Sunday 4 December 2011

Sunday Decmeber 4th, 2011 Cookies

Koekje, keks, biscuits, biscotti, galettas, and wafers, what do all of these words have in common? Whether Dutch, German, English, Italian or Spanish all of these cultures and more have a word to represent the Cookie. Historians suggest that the “cookie” was the result of testing the heat of the oven to see if it was ready for the baking of a cake. Bakers would put a little cake batter on a pan and put it in the oven. The resulting test cake was the ancestor to the modern day cookie. From ancient Persia where the origins of sugar cane are said to be, throughout the Middle Ages and onto the settlement of the Americas the cookie has played an important role not only as a sweet treat but as the travel food of choice for long shipping voyages. The Dutch word koekje is the root of our term for cookie. The Dutch, the English and the Scottish immigrants brought over their tea cakes and shortbread which have resulted to the hundreds of varieties of cookies we have today in Canada.

I can admit that when it comes to self-discipline it is the cookie I find the hardest to resist. Every year I hunt for the best, most interesting cookie recipes. I have my favourites but I cannot resist looking through cookbooks and magazines for a new culinary adventure. The library has more than forty Christmas cook books, many of them filled with cookie recipes.

Very Merry Co
okies is a recently published cookbook put out by Better Homes and Gardens magazine. It is full of cookie recipes organized by flavours such as chocolate, peanut butter or cinnamon. It contains many baking pointers to ensure that your cookies will come out of the oven perfectly. The pictures are plentiful, beautiful and the decorating techniques are easy to follow. If you want to set out a tray that looks just as good as it tastes try this book.
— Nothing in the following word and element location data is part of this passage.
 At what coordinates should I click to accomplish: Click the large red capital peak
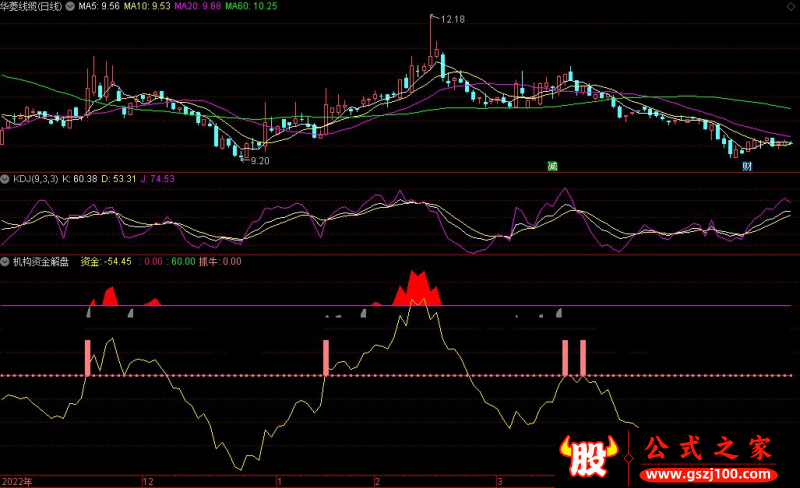click(x=415, y=288)
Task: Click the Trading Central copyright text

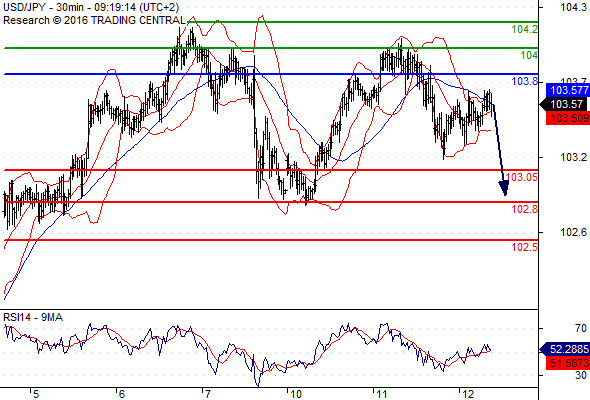Action: tap(94, 20)
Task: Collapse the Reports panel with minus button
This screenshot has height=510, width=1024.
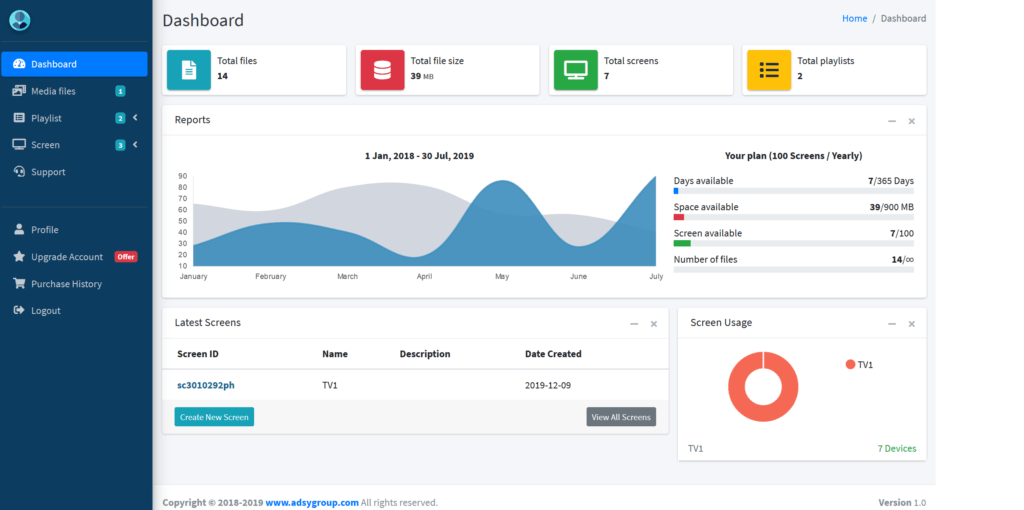Action: pos(892,121)
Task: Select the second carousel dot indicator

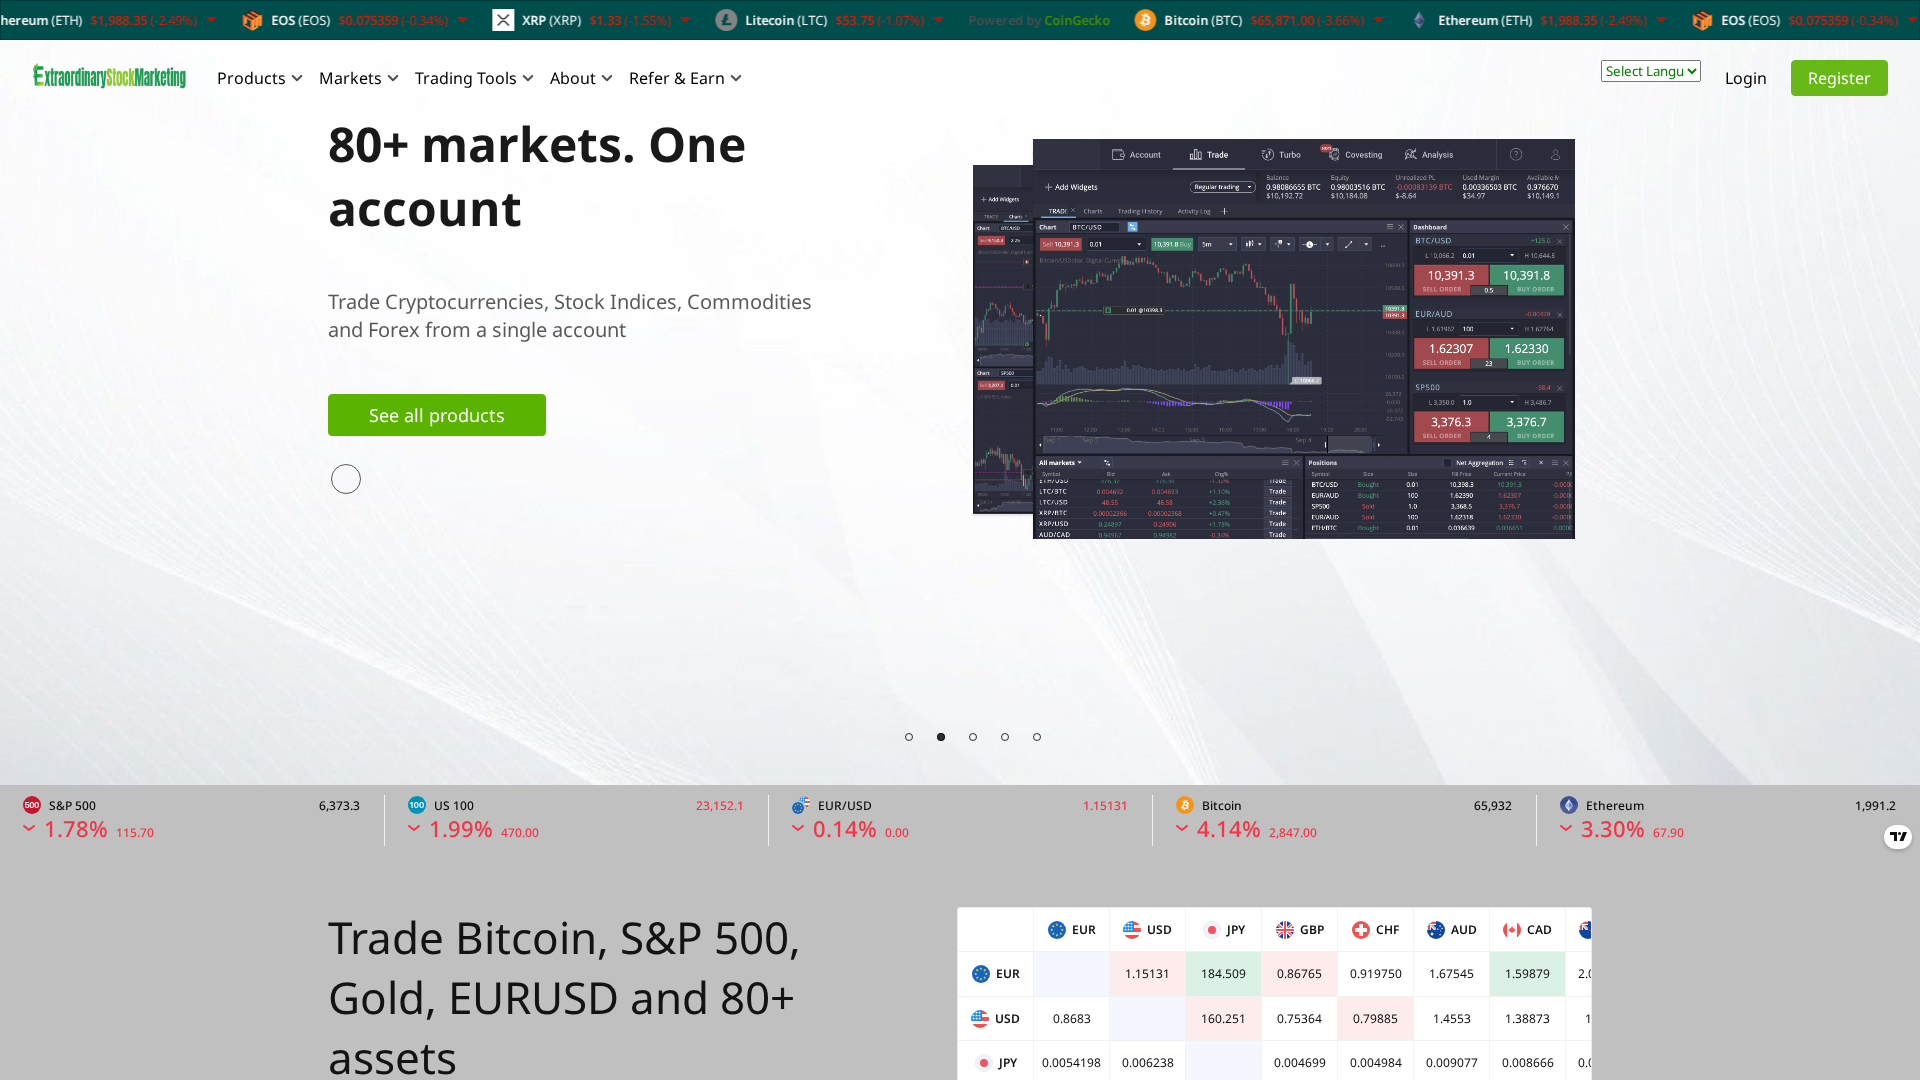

I’m Dreaming of a Chocolate Christmas is a great cookbook for the chocolate lover. This book contains many cookie recipes with a holiday twist. Coconut Chocolate Chunk Macaroons, Chocolate Gingerbread Snowflakes and Chocolate Drop Peanut Butter Ice Cream Sandwiches are a few of the tasty treats you can discover in this book. It also has recipes other than cookies such as cakes and brulees. This book is authored by Marcel Desaulniers, a famed chocolatier. It has fantastic graphics that will have you drooling before you open a cupboard.

If you like to include your children in your holiday baking plans Bake and Make Amazing Cookies by Elizabeth Macleod is a children’s cookbook with both simple instructions and recipes that children would enjoy. This book is not designed with a Christmas focus but is an excellent resource for children. The thumbprint cookies, the jam filled stars and the reindeer cookies that utilize pretzels for horns would all be enjoyable projects for you and your children. The graphics have a cartoon feel and many of the recipes would look beautiful on a tray of baking.

Canadian Living, Bon Appétit, Family Circle and Chatelaine are some of my favourite magazines for accumulating Christmas baking ideas. They are always filled with new and relevant recipes, not to mention the many presentation and decoration ideas. Not only will you find recipes for cookies in these fantastic periodicals but you will find dinner ideas, house décor ideas as well as holiday style suggestions. Royal icing painted sugar snowflakes, coffee ribbons and a decorated gingerbread house are a few of the ideas I have gathered in magazines that are now annual traditions at our house. Perhaps you too can find new Christmas treats or traditions for your hearth and home through your local branch of the Thunder Bay Public Library.